# Sturgeon?



## Otter (Jun 18, 2004)

I was reading an article in 'Roll Call' (hill trade paper) today about the annual Congressional Casting Call, where members of Congress all go fishing down at fletcher's with reps. from the sportsmen's caucus. Anyway, there is a picture w/ the article of two guys handling and atlantic sturgeon.

Where did that come from? Are they plentiful in the Potomac? I want one!


----------



## dckhd247 (Sep 9, 2003)

They are by no means "plentiful" in the Bay...But they are there...

There was a decent one caught by a troller in the Midbay last year...


----------



## CAST DADDY L (Apr 21, 2004)

*Hey Otter*

If You Go Down To The Wharf On Water Street And Ask Some Of The Locals There Have Been Alot Of Reports And Siteting Of These Creatures Of The Freshwaters All Up And Down The The Potomac Rivers


----------



## Otter (Jun 18, 2004)

*how do they taste on a bun w/ tarter sauce?*

  

speaking of the wharf - I went down there for lunch the other day and got a 'whiting sandwich' for like 6 bucks....wow they must have given me a pound of fried whiting and a load of fries  _highly _ recommended.

they've always got those huge piles of cooked crab though....who's buying all that?


----------



## CAST DADDY L (Apr 21, 2004)

*Otter*

Go To Capt.whites And Get 2 Dozen Stuff Crab On The Half Shell And The You Can Top Me :d


----------



## FL FISHERMAN (Sep 30, 2002)

*Well*

That is a sturgeon for sure and they are occasionally seen in the potomac. They used to be plentiful in the Chesapeake but were overfished and now I am almost 99.9% sure that it is illegal to fish for them, let alone eat one. But have to look that up for sure. Maybe someone knows more.


----------



## SeaSalt (Apr 29, 2002)

Saw an Outdoor Life Network's (OLN) show called Hunt For Big Fish, and this guy was trying to catch a 80lb sturgeon on a light rod on a 10lb test. It was very interesting.

He was fishing in Ural River Delta, Caspian Sea in Kazakstan.

http://www.huntforbigfish.com/


----------



## GotchaMack (Jun 16, 2004)

Yep it is definitely illegal to possess or even attempt to possess(i.e. "fish for") the Atlantic Sturgeon. They have become very rare and are protected very heavily by all states in which they can be found. I don't know what those fellas are doing with that one in the picture but I hope it was released. The guys in the picture look as if they may be from a fisheries commission, so I'm guessing maybe that was a captive breeder they were releasing into the wild, at least I hope its something like that and not just two idiots stressing out a highly endangered fish!?


----------



## Otter (Jun 18, 2004)

SeaSalt said:


> Saw an Outdoor Life Network's (OLN) show called Hunt For Big Fish, and this guy was trying to catch a 80lb sturgeon on a light rod on a 10lb test. It was very interesting.

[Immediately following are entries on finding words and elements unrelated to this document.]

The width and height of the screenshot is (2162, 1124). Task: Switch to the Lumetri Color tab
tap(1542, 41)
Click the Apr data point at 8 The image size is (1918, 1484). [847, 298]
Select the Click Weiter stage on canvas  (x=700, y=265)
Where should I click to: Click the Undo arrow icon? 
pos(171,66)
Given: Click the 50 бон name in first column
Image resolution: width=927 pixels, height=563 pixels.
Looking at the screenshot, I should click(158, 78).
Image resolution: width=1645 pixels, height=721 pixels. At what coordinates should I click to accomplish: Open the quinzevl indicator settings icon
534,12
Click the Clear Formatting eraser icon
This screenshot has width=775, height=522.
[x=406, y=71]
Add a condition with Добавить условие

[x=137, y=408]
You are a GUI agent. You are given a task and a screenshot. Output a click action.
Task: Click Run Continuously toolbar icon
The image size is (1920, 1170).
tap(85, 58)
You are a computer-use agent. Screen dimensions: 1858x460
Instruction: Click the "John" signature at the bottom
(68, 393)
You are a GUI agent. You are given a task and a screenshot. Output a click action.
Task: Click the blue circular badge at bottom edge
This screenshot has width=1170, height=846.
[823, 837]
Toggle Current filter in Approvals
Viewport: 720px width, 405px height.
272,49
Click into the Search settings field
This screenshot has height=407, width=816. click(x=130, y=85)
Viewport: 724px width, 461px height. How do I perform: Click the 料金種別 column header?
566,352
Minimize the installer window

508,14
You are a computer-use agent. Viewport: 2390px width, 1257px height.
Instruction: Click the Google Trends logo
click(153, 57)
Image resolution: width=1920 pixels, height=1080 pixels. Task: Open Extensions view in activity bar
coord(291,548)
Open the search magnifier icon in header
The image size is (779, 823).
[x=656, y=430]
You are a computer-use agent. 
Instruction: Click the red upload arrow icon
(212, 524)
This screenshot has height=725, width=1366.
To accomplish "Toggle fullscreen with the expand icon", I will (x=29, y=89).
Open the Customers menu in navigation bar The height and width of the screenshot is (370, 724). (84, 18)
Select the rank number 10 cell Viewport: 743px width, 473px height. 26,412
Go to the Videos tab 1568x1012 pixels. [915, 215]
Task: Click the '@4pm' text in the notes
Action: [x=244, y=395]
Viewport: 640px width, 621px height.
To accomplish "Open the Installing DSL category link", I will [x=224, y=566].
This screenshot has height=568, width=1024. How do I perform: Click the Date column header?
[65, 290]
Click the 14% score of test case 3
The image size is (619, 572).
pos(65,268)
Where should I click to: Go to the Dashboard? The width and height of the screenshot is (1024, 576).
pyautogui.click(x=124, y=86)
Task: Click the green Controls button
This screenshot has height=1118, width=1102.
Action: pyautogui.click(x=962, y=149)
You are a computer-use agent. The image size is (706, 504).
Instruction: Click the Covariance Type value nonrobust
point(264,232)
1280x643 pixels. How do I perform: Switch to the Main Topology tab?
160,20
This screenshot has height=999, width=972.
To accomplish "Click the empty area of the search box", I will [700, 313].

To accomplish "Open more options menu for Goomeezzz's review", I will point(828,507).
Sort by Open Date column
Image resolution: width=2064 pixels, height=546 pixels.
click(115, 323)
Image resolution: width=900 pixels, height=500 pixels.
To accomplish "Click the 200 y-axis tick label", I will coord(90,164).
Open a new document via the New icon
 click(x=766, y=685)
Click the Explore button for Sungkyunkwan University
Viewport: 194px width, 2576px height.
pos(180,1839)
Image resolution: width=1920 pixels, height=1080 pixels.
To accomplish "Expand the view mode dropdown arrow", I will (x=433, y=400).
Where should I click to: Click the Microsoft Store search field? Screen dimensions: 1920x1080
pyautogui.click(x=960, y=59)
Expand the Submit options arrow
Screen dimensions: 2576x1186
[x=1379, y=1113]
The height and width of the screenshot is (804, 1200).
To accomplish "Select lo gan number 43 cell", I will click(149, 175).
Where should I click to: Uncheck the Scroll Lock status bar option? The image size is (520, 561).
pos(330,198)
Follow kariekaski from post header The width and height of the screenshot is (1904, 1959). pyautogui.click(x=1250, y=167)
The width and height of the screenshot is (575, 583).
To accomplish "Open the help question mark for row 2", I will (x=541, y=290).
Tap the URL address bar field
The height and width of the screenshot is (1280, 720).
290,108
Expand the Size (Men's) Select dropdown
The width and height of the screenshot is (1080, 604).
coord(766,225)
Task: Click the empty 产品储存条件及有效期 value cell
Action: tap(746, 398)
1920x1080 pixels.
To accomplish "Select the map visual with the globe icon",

Cool pics, man that guy's gotten into some seriously big weird fish.


----------



## CAST DADDY L (Apr 21, 2004)

*That*

Boy Is Very Big For 10lb Test I Wish Him All The Luck In The World


----------



## Leopard1138 (Jul 1, 2004)

Atlantic Sturgeon...Yes, I am sure this is a closed fishery in pretty much all eastern us seaboard states as its an endangered species. I remember when i used to live in northern cali swimming in the sacramento river as a teenager and seeing a big 6' shovelnose sturgeon swim right under me!


----------



## DaHoSturgeon (Nov 28, 2006)

*That is quite a show...*

I checked out the list of shows and on episode #9 he is playing with one of the Idaho local Sturgeon. Big fish... Looks like a 10 to 12 footer...

I didn't see anything about the 80 lb fish on 10 lb line though. It did show him catching sail fish on 6lb, 4lb and 2lb line though, which is totally amazing.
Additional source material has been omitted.